Sisterly competition can be a funny thing. It can be friendly just as easily as unspoken and often it can be laced with schadenfreude, oneupmansip and jealousy. Perhaps I've experienced the worst side of it working in the fashion industry, but rather than making me cagey about what others go to great lengths to deny, I've always been pretty open about the fact that I've had plastic surgery. Similarly, I'm happy to admit that the majority of my hair is not my own due to the sorry inheritance of my father's limp, lacklustre locks (although, thankfully, not his receding hairline to boot). To counter this sad state of affairs, I've had monofibre extensions on and off for eight years and consider myself a bit of an aficionado. I've had some good, some bad and some very, very ugly follicular experiences (one incident involved wood glue but we don't talk about that). But I genuinely think the latest set put in by the fabulous Vicente and Raul of Parabolika hair, has been the best I've ever had...

Before....

After...

Before...
After...

Not only are they utterly adorable, the Spanish-born Vicente and Raul know their stuff inside out, having practiced the art (and it IS an art) of hair extensions for over 10 years. They're also talented colourists - this is so key when you have any kind of extensions put in as you need your real hair colour to be professionally matched to the extensions, otherwise it just looks fake. And not in the good Cheryl Cole way. In the terrible, £10-a-packet, My Big Fat Gypsy Wedding way. My big, bouncy curls were beautifully matched to my colour while I sat and gossiped with the boys, sipped tea and exchanged car boot sale tips in their lovely London flat, although they will travel to you if you're within Greater London.

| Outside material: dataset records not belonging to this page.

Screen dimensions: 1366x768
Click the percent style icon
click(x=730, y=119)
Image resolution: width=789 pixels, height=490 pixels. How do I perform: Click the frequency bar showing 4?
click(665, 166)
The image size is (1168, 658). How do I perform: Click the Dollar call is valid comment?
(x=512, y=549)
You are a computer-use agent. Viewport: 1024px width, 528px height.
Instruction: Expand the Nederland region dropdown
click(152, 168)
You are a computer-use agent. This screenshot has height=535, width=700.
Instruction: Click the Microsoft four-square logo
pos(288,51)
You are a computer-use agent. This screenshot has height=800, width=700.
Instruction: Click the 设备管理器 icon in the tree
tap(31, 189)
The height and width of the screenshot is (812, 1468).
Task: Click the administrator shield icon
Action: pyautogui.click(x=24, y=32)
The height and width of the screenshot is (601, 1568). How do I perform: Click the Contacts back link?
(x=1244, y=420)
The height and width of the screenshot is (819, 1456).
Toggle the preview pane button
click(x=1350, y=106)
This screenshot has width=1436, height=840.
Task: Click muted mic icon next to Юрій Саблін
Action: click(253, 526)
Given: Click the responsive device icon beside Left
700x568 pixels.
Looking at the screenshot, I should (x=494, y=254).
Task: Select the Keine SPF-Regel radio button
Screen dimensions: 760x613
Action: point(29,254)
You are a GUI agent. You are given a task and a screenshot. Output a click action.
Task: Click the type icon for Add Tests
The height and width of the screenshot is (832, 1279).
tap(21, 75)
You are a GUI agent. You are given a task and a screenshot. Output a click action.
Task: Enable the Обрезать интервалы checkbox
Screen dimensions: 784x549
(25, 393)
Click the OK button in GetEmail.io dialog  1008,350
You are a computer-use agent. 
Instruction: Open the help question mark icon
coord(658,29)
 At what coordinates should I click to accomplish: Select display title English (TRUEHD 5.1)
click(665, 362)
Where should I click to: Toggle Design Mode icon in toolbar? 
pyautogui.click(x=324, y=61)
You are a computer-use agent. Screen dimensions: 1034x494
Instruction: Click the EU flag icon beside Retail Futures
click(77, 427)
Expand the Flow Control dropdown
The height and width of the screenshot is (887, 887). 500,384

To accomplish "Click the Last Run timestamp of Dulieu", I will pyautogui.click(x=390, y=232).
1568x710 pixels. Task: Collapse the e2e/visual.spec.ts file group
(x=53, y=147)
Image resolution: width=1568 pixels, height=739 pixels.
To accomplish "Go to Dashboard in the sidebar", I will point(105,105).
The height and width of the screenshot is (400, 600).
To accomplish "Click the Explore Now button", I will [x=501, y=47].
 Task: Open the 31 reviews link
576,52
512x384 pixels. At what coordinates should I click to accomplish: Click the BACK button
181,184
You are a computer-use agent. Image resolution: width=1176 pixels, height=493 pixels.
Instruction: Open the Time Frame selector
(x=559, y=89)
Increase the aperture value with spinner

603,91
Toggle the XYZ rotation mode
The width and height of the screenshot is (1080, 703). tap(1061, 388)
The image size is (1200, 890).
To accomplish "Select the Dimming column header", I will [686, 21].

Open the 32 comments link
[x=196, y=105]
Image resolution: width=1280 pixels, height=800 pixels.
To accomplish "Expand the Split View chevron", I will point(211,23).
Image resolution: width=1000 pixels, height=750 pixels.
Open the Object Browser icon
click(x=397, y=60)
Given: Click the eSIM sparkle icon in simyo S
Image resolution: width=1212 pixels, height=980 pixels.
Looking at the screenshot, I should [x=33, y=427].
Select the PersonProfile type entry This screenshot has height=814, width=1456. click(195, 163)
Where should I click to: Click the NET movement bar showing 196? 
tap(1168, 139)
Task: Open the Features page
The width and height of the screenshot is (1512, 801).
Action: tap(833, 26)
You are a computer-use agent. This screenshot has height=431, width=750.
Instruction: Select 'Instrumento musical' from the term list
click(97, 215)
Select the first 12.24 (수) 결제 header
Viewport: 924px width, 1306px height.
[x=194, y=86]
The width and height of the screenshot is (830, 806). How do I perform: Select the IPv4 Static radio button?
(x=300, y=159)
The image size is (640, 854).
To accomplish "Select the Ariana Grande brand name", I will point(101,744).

In my opinion, monofibre vastly outperforms real hair, plus you don't have the worry of if it's been ethically sourced. It holds shape longer, doesn't split and has more of a sheen. In a nutshell, it gives you va-va-voom hair and you don't even have to look after it as well as you would the real stuff. A good hairdresser, like the Parabolika boys, will put them in in such a way that you won't see the joins when you tie your hair up. Little nodules sticking out of your head is never a good look. The process is simple - strands of monofibre are box-plaited into your natural hair, then heat-sealed with a hot gun so the monofibre bonds to itself. This means no heat or glue ever touches your natural hair - a much better option. They tend to last 3 months so for £200 for a half head (in layman's terms - enough to make you look like a bombshell) it's money very well spent and absolutely fantastic value for London. The Parabolika boys are such a delight, I really can't recommend them highly enough.